Provided data: Begin

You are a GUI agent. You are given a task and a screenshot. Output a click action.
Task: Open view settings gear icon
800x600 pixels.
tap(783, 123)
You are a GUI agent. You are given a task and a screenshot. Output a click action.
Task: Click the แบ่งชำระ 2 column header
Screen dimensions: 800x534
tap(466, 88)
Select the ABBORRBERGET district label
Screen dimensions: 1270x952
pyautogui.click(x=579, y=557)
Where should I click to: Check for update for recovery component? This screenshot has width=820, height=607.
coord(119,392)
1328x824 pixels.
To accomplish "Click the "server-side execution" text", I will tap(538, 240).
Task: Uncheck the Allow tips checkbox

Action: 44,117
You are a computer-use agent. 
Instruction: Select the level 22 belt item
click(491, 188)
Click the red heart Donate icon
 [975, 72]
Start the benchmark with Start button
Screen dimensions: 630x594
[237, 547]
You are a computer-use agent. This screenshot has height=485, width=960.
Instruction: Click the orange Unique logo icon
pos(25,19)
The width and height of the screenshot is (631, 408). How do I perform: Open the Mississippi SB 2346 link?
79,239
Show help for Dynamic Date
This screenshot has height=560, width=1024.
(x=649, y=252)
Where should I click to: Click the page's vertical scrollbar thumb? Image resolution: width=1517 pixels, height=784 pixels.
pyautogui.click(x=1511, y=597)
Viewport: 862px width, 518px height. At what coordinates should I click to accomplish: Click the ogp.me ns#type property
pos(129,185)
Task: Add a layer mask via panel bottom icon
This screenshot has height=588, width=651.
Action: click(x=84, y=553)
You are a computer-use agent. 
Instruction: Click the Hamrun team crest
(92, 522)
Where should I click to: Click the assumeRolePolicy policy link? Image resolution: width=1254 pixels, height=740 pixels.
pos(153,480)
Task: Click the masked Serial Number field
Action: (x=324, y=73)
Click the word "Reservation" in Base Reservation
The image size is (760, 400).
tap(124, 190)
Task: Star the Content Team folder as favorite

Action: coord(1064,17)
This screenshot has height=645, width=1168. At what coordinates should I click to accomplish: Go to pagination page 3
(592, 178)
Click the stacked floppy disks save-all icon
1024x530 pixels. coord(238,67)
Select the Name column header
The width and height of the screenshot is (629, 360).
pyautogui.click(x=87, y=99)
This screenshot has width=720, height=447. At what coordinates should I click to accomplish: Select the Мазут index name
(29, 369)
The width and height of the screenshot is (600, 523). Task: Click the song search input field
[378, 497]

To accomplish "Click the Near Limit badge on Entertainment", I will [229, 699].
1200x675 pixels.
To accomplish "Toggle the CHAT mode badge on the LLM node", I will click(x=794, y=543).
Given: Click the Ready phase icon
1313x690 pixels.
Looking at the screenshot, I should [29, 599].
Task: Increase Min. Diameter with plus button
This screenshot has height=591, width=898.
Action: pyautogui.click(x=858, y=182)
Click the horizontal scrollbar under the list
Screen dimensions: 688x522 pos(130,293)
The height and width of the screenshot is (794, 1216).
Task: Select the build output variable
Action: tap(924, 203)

Provided data: End

The entries above must each be repeated exactly.

You are a GUI agent. You are given a task and a screenshot. Output a click action.
Task: Open view settings gear icon
800x600 pixels.
tap(783, 123)
You are a GUI agent. You are given a task and a screenshot. Output a click action.
Task: Click the แบ่งชำระ 2 column header
Screen dimensions: 800x534
tap(466, 88)
Select the ABBORRBERGET district label
Screen dimensions: 1270x952
pyautogui.click(x=579, y=557)
Where should I click to: Check for update for recovery component? This screenshot has width=820, height=607.
coord(119,392)
1328x824 pixels.
To accomplish "Click the "server-side execution" text", I will tap(538, 240).
Task: Uncheck the Allow tips checkbox

Action: 44,117
You are a computer-use agent. 
Instruction: Select the level 22 belt item
click(491, 188)
Click the red heart Donate icon
 [975, 72]
Start the benchmark with Start button
Screen dimensions: 630x594
[237, 547]
You are a computer-use agent. This screenshot has height=485, width=960.
Instruction: Click the orange Unique logo icon
pos(25,19)
The width and height of the screenshot is (631, 408). How do I perform: Open the Mississippi SB 2346 link?
79,239
Show help for Dynamic Date
This screenshot has height=560, width=1024.
(x=649, y=252)
Where should I click to: Click the page's vertical scrollbar thumb? Image resolution: width=1517 pixels, height=784 pixels.
pyautogui.click(x=1511, y=597)
Viewport: 862px width, 518px height. At what coordinates should I click to accomplish: Click the ogp.me ns#type property
pos(129,185)
Task: Add a layer mask via panel bottom icon
This screenshot has height=588, width=651.
Action: click(x=84, y=553)
You are a computer-use agent. 
Instruction: Click the Hamrun team crest
(92, 522)
Where should I click to: Click the assumeRolePolicy policy link? Image resolution: width=1254 pixels, height=740 pixels.
pos(153,480)
Task: Click the masked Serial Number field
Action: (x=324, y=73)
Click the word "Reservation" in Base Reservation
The image size is (760, 400).
tap(124, 190)
Task: Star the Content Team folder as favorite

Action: coord(1064,17)
This screenshot has height=645, width=1168. At what coordinates should I click to accomplish: Go to pagination page 3
(592, 178)
Click the stacked floppy disks save-all icon
1024x530 pixels. coord(238,67)
Select the Name column header
The width and height of the screenshot is (629, 360).
pyautogui.click(x=87, y=99)
This screenshot has width=720, height=447. At what coordinates should I click to accomplish: Select the Мазут index name
(29, 369)
The width and height of the screenshot is (600, 523). Task: Click the song search input field
[378, 497]

To accomplish "Click the Near Limit badge on Entertainment", I will [229, 699].
1200x675 pixels.
To accomplish "Toggle the CHAT mode badge on the LLM node", I will click(x=794, y=543).
Given: Click the Ready phase icon
1313x690 pixels.
Looking at the screenshot, I should [29, 599].
Task: Increase Min. Diameter with plus button
This screenshot has height=591, width=898.
Action: pyautogui.click(x=858, y=182)
Click the horizontal scrollbar under the list
Screen dimensions: 688x522 pos(130,293)
The height and width of the screenshot is (794, 1216).
Task: Select the build output variable
Action: tap(924, 203)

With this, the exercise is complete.